--- AIM OF THE TASK ---
Say how many lines in the entries contain "column", giving only the number.

◇ ◇ ◇ ◇

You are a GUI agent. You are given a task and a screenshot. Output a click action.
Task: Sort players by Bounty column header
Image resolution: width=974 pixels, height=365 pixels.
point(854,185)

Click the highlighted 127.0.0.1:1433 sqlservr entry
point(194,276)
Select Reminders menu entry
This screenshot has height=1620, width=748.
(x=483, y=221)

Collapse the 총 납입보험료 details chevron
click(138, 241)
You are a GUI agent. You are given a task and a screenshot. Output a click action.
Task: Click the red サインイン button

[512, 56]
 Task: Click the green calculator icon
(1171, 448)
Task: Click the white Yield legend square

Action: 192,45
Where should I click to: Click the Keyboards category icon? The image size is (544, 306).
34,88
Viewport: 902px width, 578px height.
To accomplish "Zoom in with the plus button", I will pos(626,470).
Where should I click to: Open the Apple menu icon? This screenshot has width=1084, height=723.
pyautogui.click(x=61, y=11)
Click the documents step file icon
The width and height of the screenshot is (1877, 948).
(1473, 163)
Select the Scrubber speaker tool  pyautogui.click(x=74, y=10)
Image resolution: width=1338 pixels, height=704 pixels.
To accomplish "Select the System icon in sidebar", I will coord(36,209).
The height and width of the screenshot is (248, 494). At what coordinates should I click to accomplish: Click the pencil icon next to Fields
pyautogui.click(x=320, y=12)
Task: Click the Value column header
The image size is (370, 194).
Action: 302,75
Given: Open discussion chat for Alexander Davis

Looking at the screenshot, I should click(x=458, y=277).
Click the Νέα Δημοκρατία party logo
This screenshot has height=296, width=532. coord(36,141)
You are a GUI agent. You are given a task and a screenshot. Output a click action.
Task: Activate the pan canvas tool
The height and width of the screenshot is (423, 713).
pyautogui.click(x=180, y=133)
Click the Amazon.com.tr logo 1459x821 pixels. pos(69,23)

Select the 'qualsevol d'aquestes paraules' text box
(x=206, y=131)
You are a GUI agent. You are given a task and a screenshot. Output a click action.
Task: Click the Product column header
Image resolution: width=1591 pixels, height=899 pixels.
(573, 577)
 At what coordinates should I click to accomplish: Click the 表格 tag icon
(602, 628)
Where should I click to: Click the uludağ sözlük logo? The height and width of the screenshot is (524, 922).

◇ ◇ ◇ ◇

--- OUTPUT FOR THIS TASK ---
3